> **ASSIGNMENT**
Take the line with "Given: Select the" and every line after it in the entries below, and set them down exactly, without any pictures.

:: INFORMATION SUPPLIED

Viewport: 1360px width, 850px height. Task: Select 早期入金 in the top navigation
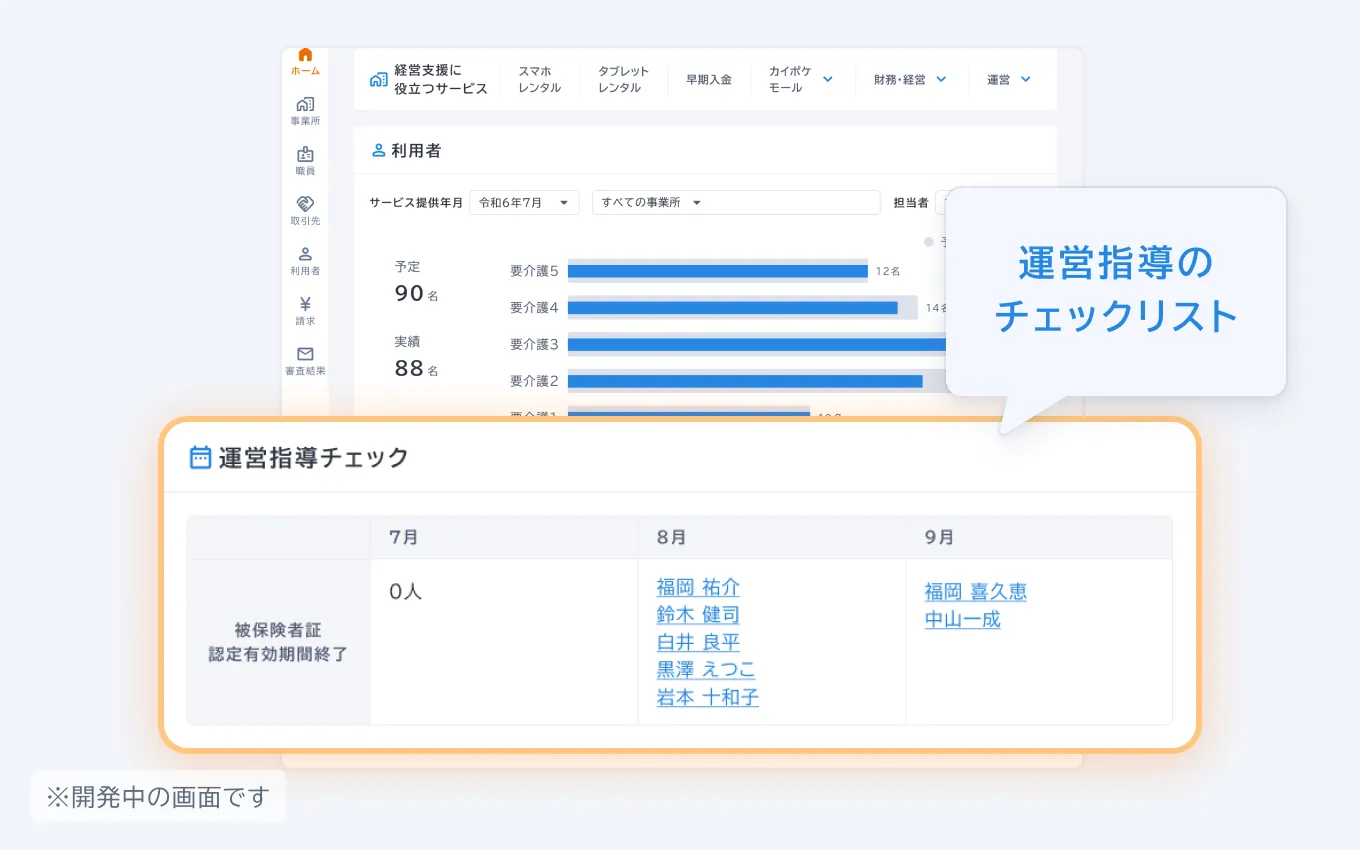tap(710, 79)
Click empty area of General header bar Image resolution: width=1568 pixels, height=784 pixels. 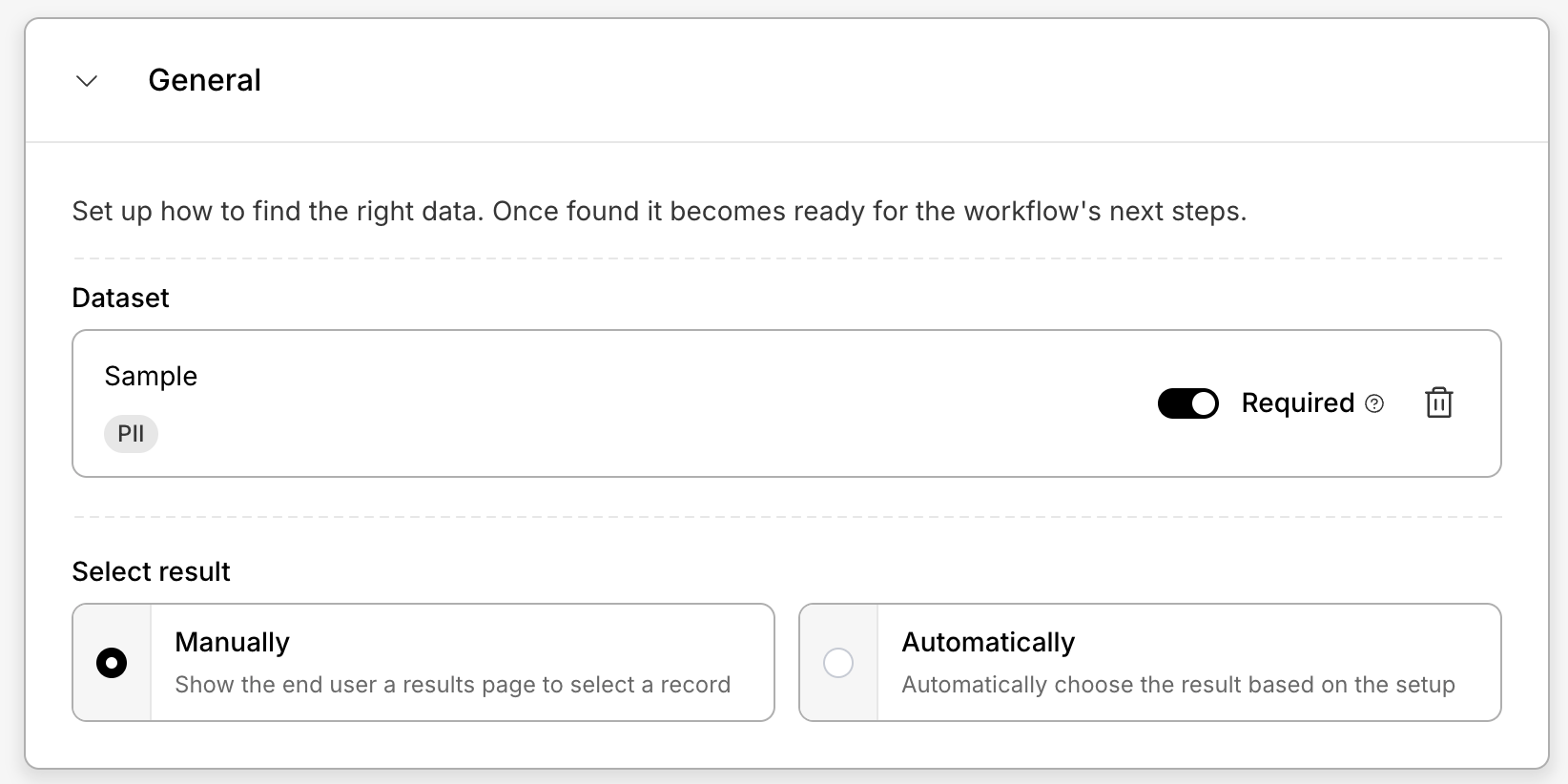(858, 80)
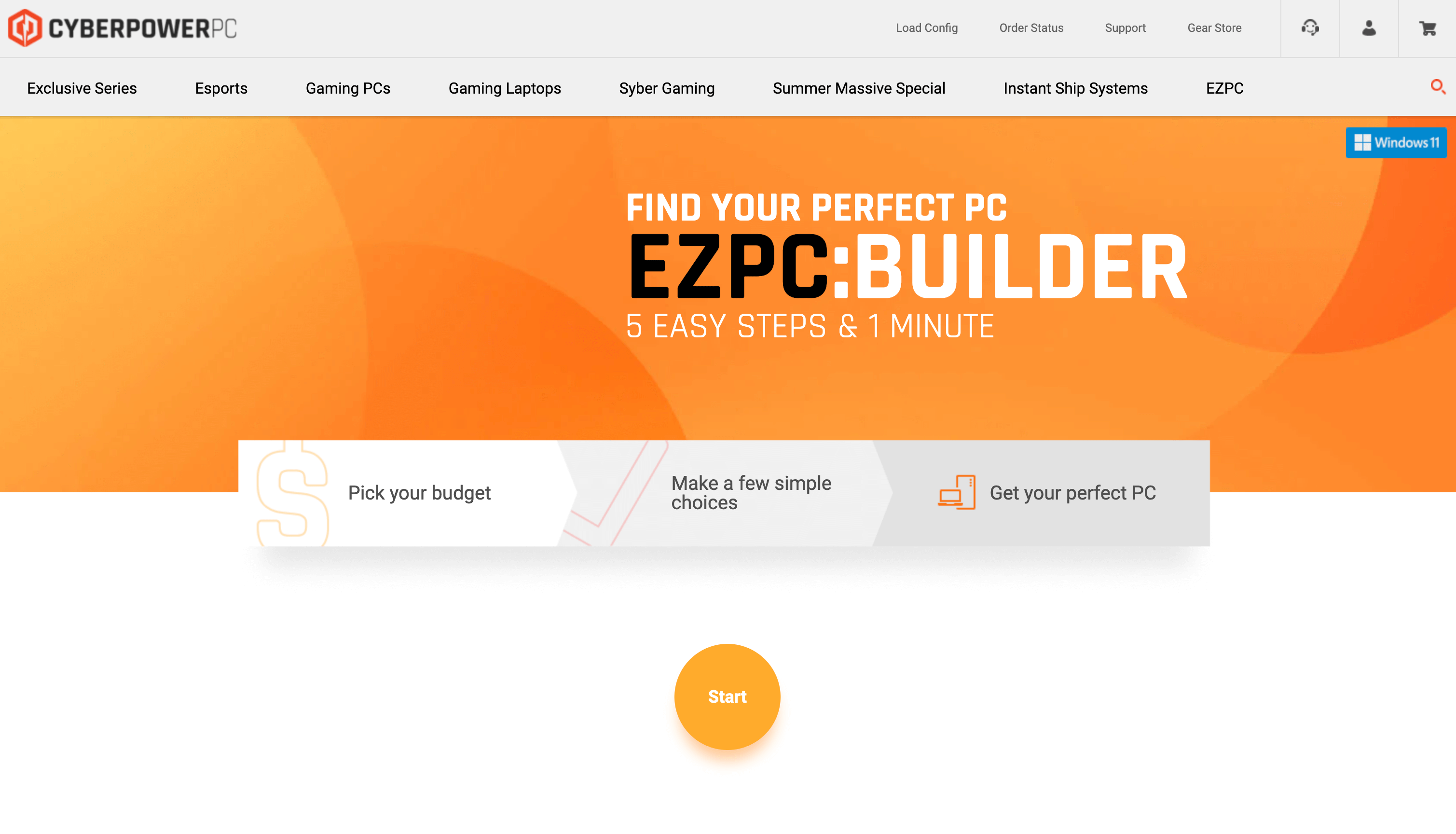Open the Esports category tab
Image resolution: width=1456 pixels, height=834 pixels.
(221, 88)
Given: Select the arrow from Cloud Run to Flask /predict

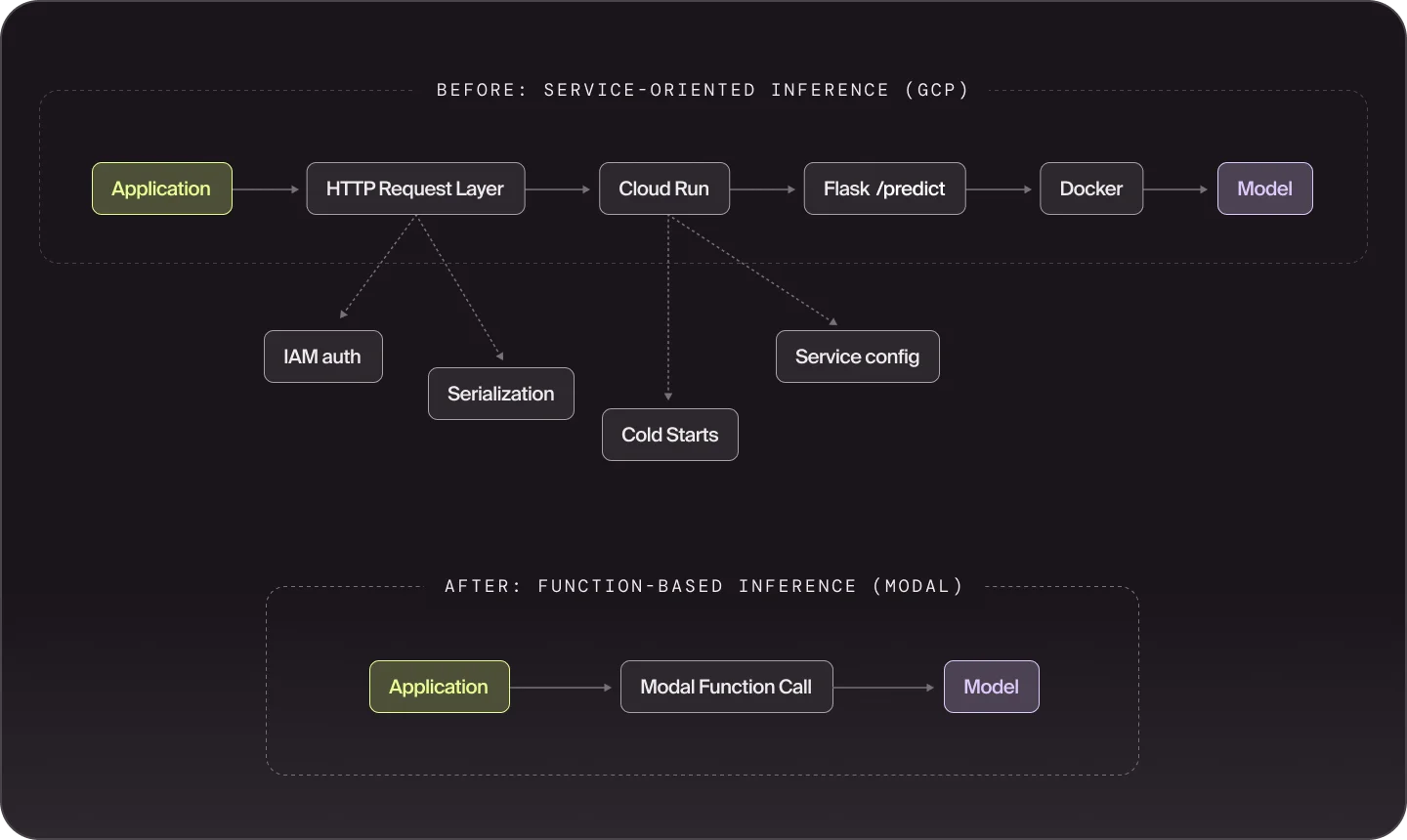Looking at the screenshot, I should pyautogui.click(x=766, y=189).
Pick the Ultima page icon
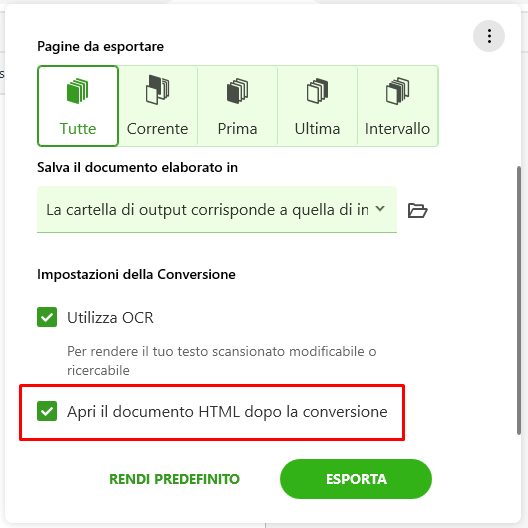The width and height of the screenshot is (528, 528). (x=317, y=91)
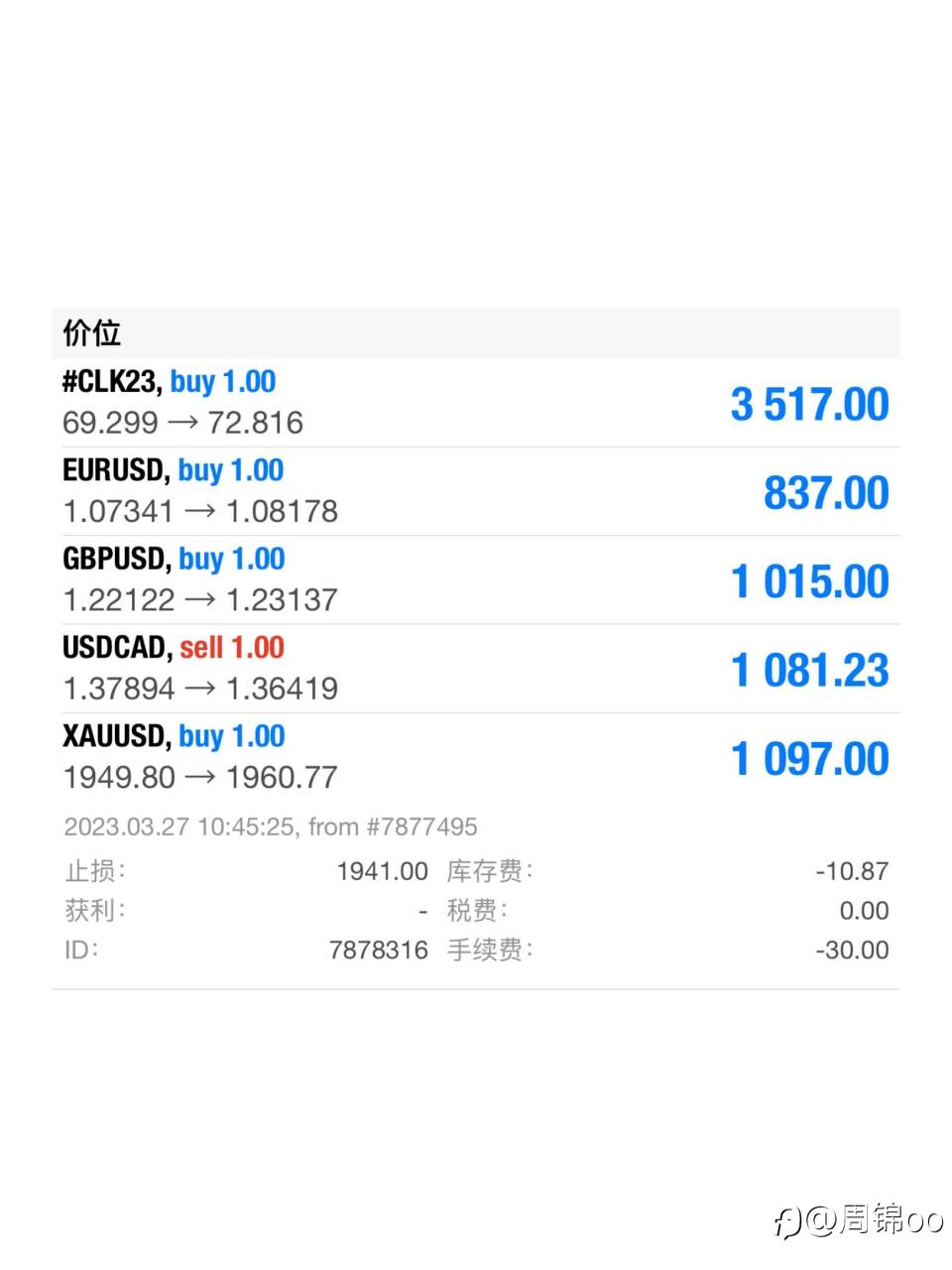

::::

> **WRITTEN REPLY**
Given: Select the arrow from Cloud Run to Flask /predict

Looking at the screenshot, I should pyautogui.click(x=766, y=189).
Pick the Ultima page icon
The width and height of the screenshot is (528, 528). (x=317, y=91)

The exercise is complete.